Выбрать главу

Я еще не могла представить себе, что можно читать лекции о «Шоа» студентам (казалось, сама продолжительность фильма делает это невозможным), но в том самом году я начала изучать с ними другое произведение о Холокосте – «Маус» Арта Шпигельмана, – опубликованное годом раньше. Сначала я не затрагивала этот роман на своих занятиях, посвященных Холокосту, но «Маус» казался мне идеальным материалом для анализа в рамках введения в курс сравнительного литературоведения и на моих семинарах для первокурсников. Однако вскоре я обнаружила, что включаю книгу в программу обучения каждый год вне зависимости от того, какой предмет я преподаю.
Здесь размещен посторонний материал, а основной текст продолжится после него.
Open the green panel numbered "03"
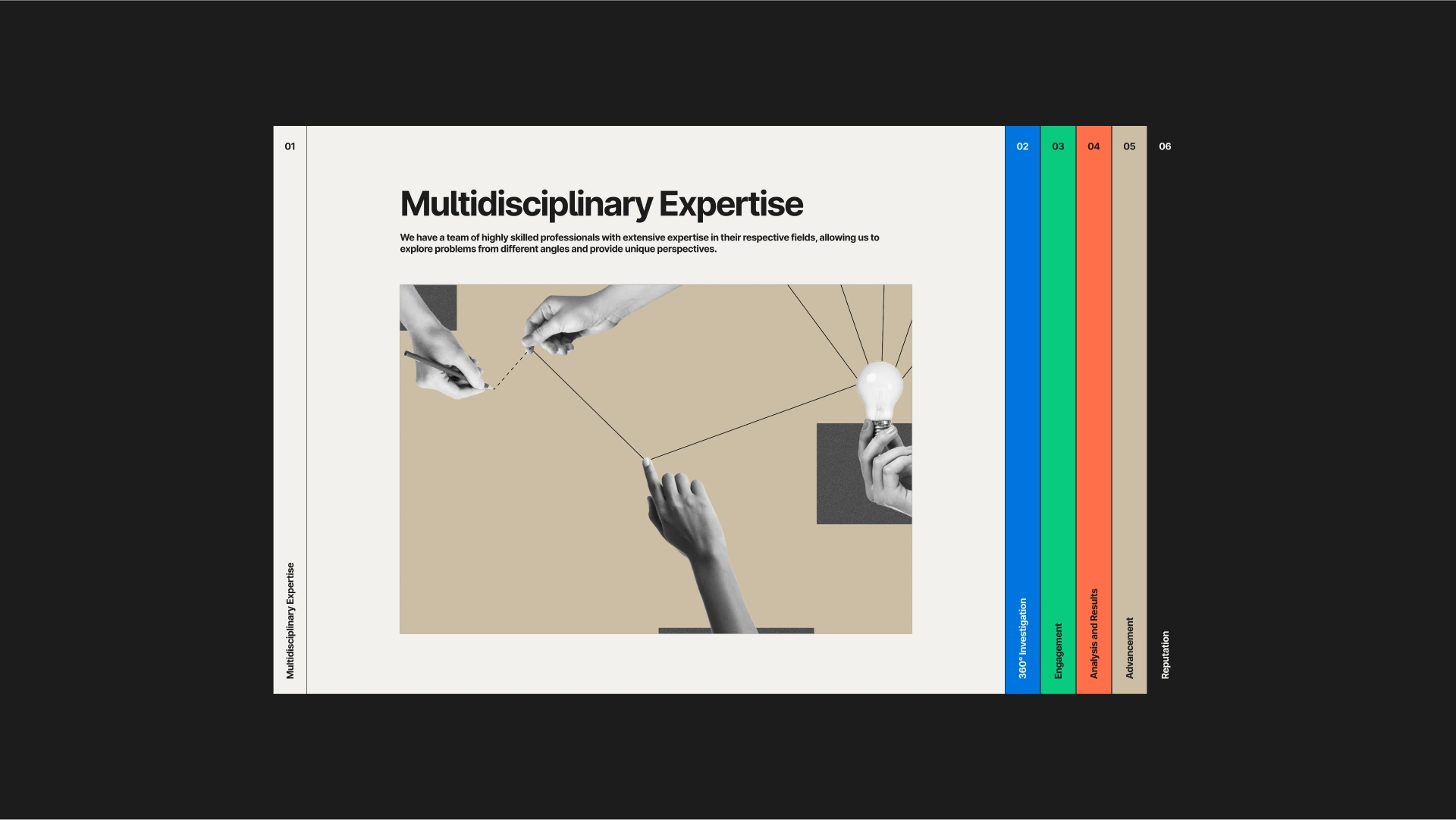Image resolution: width=1456 pixels, height=820 pixels. [1058, 146]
То, как Шпигельман выводит на передний план структуры опосредования и репрезентации, было крайне полезно в педагогическом смысле. Однако больше всего меня привлекал образ Арти, сына, который не застал войну лично, но на жизнь которого, да и на него самого, война наложила глубокий отпечаток. Я глубоко идентифицировала себя с ним, еще не вполне сознавая, что это значит. На занятиях я сосредоточивалась на эстетических и повествовательных сторонах книги и вопросах репрезентации, кроме того меня интересовала тема гендера в романе – то, как сюжет оказывался структурирован взаимодействием между мужчинами, скорбящими по жене и матери-самоубийце, чьи дневники были сожжены, а голос никогда уже не прозвучит.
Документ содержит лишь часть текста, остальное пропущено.